SMB Cyberattacks Spike, Getting More Sophisticated

For the third straight year, SMBs have reported a significant increase in targeted cybersecurity breaches with a high number of those involving loss of sensitive information about customers and employees.

That’s according to new Keeper Security/Ponemon Institute’s research, which surveyed nearly 2,400 IT and IT security practitioners. Attacks against U.S., U.K. and European businesses are growing in both frequency and sophistication, and nearly half of the respondents described their organization’s IT security as ineffective, with 39% reporting they have no incident response plan in place.

Keeper Security’s Michael Chester

Michael Chester, Keeper’s senior director of business development, tells Channel Partners that 35% of SMBs globally said lack of in-house expertise prevents their organization from having effective security. These SMBs are under attack, and more and more of them rely on MSSPs to advise them on IT security strategy and support IT security functions, he said.

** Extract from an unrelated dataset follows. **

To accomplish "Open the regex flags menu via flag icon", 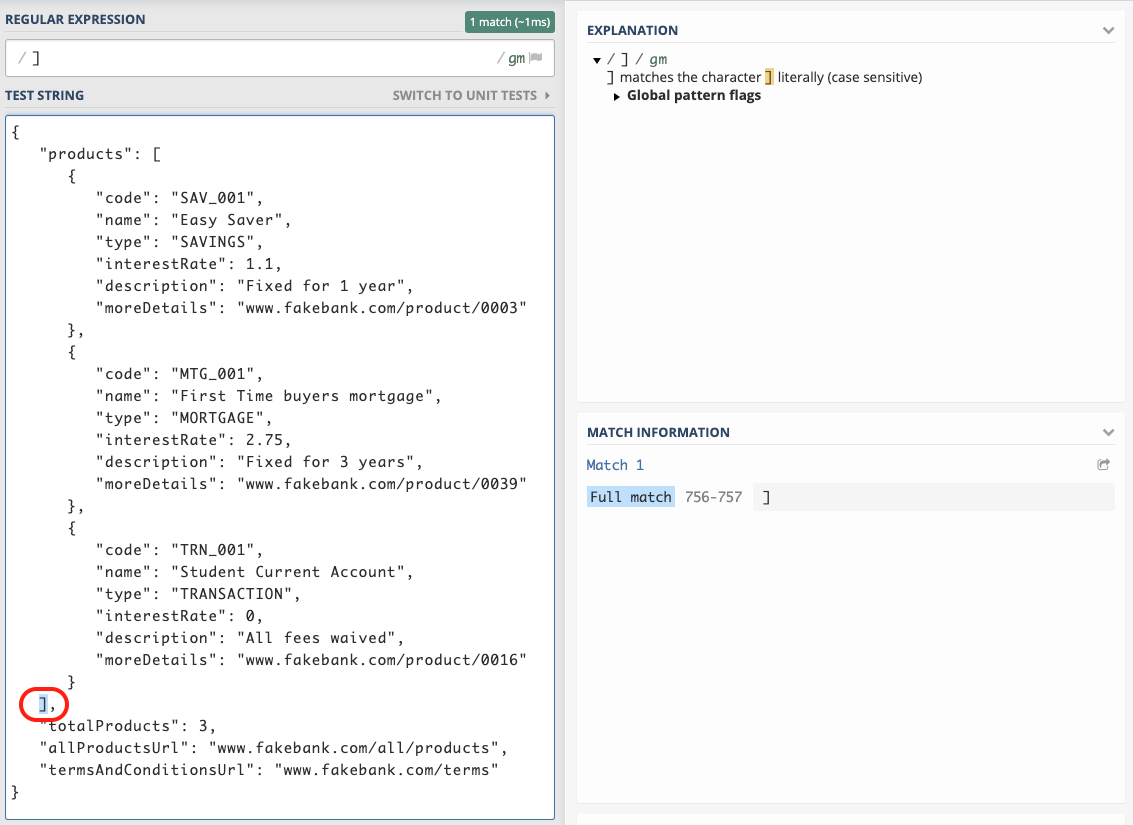I will (536, 59).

“On average, 32% of a company’s IT security operations are supported by MSSPs, up from 29% in last year’s study,” he said. “Seventy percent of respondents say their MSSP monitors or manages firewalls or intrusion prevention systems (IPS). Since 2017, more SMBs have been engaging MSSPs to monitor or manage multifunctioning firewalls; 39% reported doing so this year, up from 28% in 2017.”

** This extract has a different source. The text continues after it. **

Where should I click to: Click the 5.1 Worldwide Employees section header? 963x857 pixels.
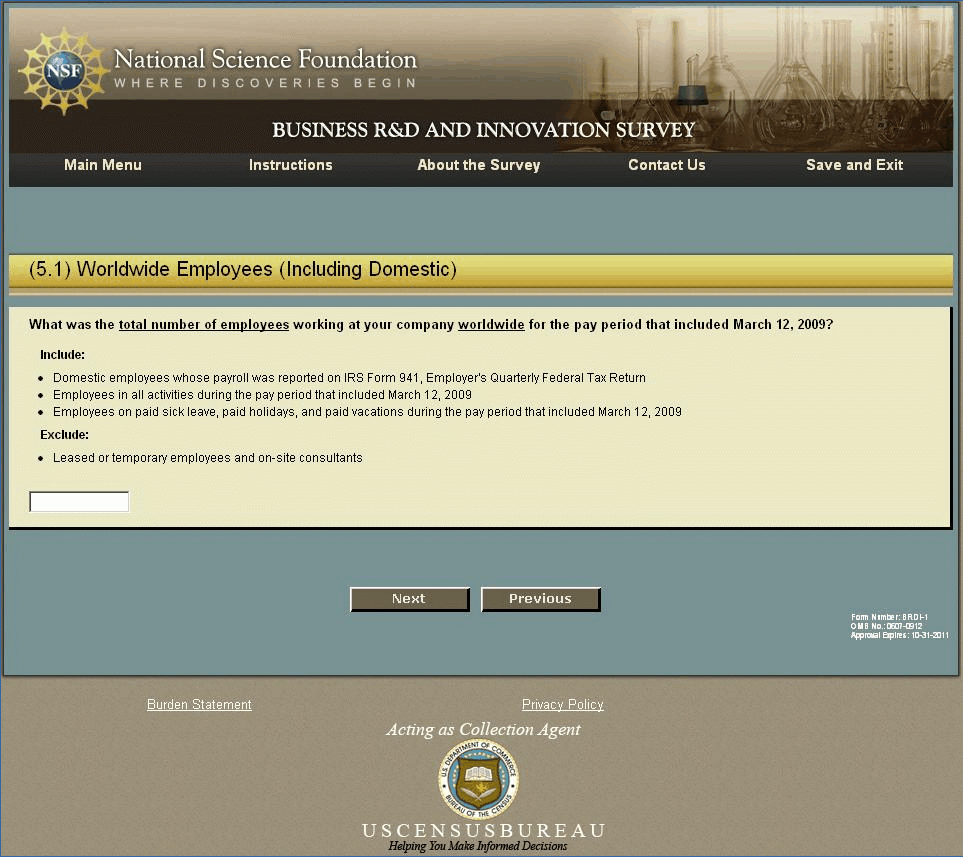(243, 270)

However, fewer respondents report using MSSPs to monitor or manage intrusion detection systems security gateways for messaging or web traffic, Chester said. Notably, 69% also said they have experienced an attack in the past year that got past their intrusion detection system, he said.

“MSSPs have the opportunity to address two key business challenges with an effective password management offering,” he said. “First and foremost … the inclusion of password management in an MSSP’s portfolio offers security benefits. Weak password security is the Trojan horse that can harm MSSPs and their clients’ organizations. Further, MSSPs can differentiate their service offering in a highly competitive market. After all, 54% of managed services providers cite marketing and sales as their primary pain points. “

Overall, attacks are increasing dramatically, as 76% of U.S. companies were attacked within the last 12 months, up from 55% in 2016. Globally, 66% of respondents reported attacks in the same time frame, according to the research.

Attacks are becoming more sophisticated, with phishing (57%), compromised or stolen devices (33%) and credential theft (30%) among the most common attacks waged against SMBs globally.

Globally, 63% of businesses reported an incident involving the loss of sensitive information about customers and employees in the past year. That number is 69% in the United States, up from 50% in 2016.

SMBs globally are adopting emerging technologies like mobile devices, IoT and biometrics despite a lack of confidence in their ability to protect their sensitive information, according to the research. Nearly half access more than 50% of their business-critical applications from mobile devices, yet doing so diminishes their organization’s security.

In addition, 80% of respondents think it’s likely that a security incident related to unsecured IoT devices could be catastrophic, yet only 21% monitor the risk of IoT devices…